• **Requirements**
Express the lines in the entries below as a JSON list of strings, one string per line and blank lines omitted, covering everything from the line that contains "requirements [232, 1233]" down to the line that contains "while [334, 372]", both included.

Section of a data file
+===+
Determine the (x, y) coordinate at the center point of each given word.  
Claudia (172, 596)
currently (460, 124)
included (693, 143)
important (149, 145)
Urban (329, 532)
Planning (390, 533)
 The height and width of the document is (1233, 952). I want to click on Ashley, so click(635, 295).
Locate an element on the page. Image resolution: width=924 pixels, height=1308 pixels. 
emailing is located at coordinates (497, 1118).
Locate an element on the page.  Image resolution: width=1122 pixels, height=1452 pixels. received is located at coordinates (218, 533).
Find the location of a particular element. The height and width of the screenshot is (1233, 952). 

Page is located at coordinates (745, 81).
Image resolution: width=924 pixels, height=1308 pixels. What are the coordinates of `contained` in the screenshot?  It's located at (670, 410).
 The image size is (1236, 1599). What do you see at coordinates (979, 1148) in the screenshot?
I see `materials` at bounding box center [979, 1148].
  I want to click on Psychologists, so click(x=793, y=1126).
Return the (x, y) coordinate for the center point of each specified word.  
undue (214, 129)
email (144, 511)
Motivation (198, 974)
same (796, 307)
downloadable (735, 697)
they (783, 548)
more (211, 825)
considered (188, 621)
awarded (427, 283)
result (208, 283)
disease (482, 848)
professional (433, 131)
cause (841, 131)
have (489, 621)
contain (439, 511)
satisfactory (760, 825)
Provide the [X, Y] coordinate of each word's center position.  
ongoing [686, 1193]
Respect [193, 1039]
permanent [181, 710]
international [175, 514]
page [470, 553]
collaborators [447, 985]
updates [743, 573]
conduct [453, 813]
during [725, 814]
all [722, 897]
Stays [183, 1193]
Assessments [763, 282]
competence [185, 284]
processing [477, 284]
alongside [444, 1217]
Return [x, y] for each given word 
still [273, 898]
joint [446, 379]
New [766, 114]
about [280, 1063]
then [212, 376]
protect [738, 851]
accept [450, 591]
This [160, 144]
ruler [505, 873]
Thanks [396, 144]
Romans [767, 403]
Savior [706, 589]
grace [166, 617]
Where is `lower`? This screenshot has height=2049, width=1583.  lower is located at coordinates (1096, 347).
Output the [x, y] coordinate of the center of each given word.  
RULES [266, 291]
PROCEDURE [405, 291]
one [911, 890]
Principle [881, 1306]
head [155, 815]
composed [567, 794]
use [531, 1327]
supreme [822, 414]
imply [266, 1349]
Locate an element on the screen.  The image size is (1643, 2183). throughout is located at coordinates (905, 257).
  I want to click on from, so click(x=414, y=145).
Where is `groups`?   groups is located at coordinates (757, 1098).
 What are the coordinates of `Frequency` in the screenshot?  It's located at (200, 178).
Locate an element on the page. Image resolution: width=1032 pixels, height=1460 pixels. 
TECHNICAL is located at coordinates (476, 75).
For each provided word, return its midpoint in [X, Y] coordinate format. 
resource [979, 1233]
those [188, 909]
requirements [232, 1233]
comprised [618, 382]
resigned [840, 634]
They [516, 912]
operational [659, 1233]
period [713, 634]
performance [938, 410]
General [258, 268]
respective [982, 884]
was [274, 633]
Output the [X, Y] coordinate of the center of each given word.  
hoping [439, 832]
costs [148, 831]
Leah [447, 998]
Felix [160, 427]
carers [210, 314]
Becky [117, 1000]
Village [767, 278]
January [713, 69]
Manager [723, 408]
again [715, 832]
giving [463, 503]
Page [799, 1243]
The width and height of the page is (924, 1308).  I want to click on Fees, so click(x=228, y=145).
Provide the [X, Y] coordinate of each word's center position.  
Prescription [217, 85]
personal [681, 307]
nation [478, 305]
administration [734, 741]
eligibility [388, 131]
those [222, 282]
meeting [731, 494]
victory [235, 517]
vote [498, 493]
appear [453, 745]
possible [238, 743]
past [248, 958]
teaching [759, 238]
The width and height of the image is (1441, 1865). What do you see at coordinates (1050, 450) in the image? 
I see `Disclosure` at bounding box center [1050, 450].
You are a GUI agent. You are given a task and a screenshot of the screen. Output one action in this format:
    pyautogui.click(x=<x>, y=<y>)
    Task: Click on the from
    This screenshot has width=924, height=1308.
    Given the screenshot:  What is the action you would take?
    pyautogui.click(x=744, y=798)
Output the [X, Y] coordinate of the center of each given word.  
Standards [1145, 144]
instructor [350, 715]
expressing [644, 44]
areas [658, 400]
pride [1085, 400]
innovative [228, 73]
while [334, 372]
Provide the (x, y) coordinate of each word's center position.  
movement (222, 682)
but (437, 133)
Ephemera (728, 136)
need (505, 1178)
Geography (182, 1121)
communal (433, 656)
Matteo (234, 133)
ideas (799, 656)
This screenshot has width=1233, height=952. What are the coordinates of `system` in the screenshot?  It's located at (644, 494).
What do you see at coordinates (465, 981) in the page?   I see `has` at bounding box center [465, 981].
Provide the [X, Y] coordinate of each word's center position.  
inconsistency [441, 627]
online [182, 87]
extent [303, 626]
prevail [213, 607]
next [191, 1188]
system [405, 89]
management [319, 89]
+===+
• **Full response**
[
  "requirements [232, 1233]",
  "comprised [618, 382]",
  "resigned [840, 634]",
  "They [516, 912]",
  "operational [659, 1233]",
  "period [713, 634]",
  "performance [938, 410]",
  "General [258, 268]",
  "respective [982, 884]",
  "was [274, 633]",
  "Output the [X, Y] coordinate of the center of each given word.  ",
  "hoping [439, 832]",
  "costs [148, 831]",
  "Leah [447, 998]",
  "Felix [160, 427]",
  "carers [210, 314]",
  "Becky [117, 1000]",
  "Village [767, 278]",
  "January [713, 69]",
  "Manager [723, 408]",
  "again [715, 832]",
  "giving [463, 503]",
  "Page [799, 1243]",
  "The width and height of the page is (924, 1308).  I want to click on Fees, so click(x=228, y=145).",
  "Provide the [X, Y] coordinate of each word's center position.  ",
  "Prescription [217, 85]",
  "personal [681, 307]",
  "nation [478, 305]",
  "administration [734, 741]",
  "eligibility [388, 131]",
  "those [222, 282]",
  "meeting [731, 494]",
  "victory [235, 517]",
  "vote [498, 493]",
  "appear [453, 745]",
  "possible [238, 743]",
  "past [248, 958]",
  "teaching [759, 238]",
  "The width and height of the image is (1441, 1865). What do you see at coordinates (1050, 450) in the image? ",
  "I see `Disclosure` at bounding box center [1050, 450].",
  "You are a GUI agent. You are given a task and a screenshot of the screen. Output one action in this format:",
  "    pyautogui.click(x=<x>, y=<y>)",
  "    Task: Click on the from",
  "    This screenshot has width=924, height=1308.",
  "    Given the screenshot:  What is the action you would take?",
  "    pyautogui.click(x=744, y=798)",
  "Output the [X, Y] coordinate of the center of each given word.  ",
  "Standards [1145, 144]",
  "instructor [350, 715]",
  "expressing [644, 44]",
  "areas [658, 400]",
  "pride [1085, 400]",
  "innovative [228, 73]",
  "while [334, 372]"
]